Das Landesarbeitsgericht Schleswig-Holstein hat sich mit einer interessanten Frage beschäftigt: Was passiert eigentlich mit dem Foto eines Arbeitnehmers, nachdem dieser Ihr Unternehmen verlassen hat. Darf es weiterhin auf der Homepage des Unternehmens zu sehen sein, oder nicht?

Die Antwort der Richter aus Norddeutschland in einem Urteil, habe ich Ihnen vor einigen Wochen bereits in Kurzform vorgestellt. Jedoch wird das Urteil in dieser Woche breit in der Presse gestreut – ohne Ausblick auf die weiteren Konsequenzen für Sie als Arbeitgeber. Aus diesem Grund hier noch einmal der Hinweis:

Sie dürfen das Foto weiter verwenden – wenn Ihnen die Einwilligung des Arbeitnehmers hierfür vorliegt (Az. 3 Sa 71/10). Damit festigt sich die Rechtsprechung auf diesem Gebiet. Denn auch schon das Landesarbeitsgericht Köln hatte in einem ähnlich gelagerten Fall genau so entschieden (7 Ta 126/09).

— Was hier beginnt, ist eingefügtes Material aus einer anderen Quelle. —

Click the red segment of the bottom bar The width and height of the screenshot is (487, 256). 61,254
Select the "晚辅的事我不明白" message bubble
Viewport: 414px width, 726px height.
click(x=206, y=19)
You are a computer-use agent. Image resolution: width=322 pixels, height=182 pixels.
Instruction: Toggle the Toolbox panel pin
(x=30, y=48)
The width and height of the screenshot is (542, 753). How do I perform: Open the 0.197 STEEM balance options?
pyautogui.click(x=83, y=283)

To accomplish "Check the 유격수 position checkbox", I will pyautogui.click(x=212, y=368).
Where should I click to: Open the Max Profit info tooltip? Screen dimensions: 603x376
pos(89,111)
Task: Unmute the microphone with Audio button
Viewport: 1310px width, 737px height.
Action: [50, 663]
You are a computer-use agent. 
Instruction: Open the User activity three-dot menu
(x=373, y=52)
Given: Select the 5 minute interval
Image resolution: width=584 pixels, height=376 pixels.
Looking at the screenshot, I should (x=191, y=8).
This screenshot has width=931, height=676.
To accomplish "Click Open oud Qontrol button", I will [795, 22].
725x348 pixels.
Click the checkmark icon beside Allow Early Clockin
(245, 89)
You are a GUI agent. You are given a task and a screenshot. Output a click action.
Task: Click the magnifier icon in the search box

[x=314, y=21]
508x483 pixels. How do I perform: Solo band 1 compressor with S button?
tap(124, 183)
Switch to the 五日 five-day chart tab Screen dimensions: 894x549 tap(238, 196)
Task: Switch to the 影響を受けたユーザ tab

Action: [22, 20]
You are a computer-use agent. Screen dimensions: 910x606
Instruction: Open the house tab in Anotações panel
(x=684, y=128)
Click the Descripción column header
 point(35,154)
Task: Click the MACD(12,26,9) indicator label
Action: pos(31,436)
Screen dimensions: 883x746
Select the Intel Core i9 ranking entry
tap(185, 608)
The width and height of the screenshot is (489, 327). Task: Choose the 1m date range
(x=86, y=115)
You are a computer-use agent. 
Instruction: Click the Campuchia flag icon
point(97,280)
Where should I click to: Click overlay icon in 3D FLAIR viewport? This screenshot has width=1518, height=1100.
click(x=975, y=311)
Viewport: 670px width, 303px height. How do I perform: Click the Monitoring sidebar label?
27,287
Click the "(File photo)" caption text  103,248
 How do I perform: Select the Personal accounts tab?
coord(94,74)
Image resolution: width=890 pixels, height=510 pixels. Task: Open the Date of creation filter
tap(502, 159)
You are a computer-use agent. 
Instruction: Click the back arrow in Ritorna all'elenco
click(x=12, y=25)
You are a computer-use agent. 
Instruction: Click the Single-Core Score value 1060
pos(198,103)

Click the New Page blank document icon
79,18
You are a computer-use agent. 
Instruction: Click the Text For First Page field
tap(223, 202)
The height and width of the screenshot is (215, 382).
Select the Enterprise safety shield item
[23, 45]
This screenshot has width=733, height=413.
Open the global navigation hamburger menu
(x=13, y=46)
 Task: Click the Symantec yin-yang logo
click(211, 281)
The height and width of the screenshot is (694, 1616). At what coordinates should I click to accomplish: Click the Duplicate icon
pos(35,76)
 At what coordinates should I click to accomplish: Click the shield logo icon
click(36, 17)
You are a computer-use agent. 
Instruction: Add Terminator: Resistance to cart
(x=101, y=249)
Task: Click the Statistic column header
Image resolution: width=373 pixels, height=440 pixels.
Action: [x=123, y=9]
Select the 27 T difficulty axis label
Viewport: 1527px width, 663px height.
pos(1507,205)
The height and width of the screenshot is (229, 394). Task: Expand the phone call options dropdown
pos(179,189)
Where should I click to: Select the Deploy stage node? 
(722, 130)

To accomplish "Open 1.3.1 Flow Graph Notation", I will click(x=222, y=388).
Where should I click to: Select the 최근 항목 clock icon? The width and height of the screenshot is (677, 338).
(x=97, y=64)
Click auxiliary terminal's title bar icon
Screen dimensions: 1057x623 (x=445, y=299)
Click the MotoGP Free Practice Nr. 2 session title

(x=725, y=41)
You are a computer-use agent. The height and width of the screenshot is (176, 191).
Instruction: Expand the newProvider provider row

Wichtig für Sie als Arbeitgeber:

In dem vom LAG Schleswig-Holstein entschiedenen Fall hatte sich der Mitarbeiter fotografieren lassen und war damit einverstanden, dass die Bilder unter anderem für Werbe-Flyer verwendet wurden. Zu Problemen kam es erst, als das Arbeitsverhältnis beendet wurde:

Danach verlangte der ehemalige Arbeitnehmer nämlich Schadenersatz wegen der weiteren Verwendung der Fotos. Doch ohne Erfolg:

Sowohl das Arbeitsgericht wie auch das Landesarbeitsgericht wiesen die Klage ab. Begründung:

  • Gestattet ein Arbeitnehmer, ein für diesen Zweck aufgenommenes Bild seiner Person auf der Website des Betriebes zu veröffentlichen, erlöscht diese Erlaubnis nicht automatisch, wenn das Arbeitsverhältnis endet.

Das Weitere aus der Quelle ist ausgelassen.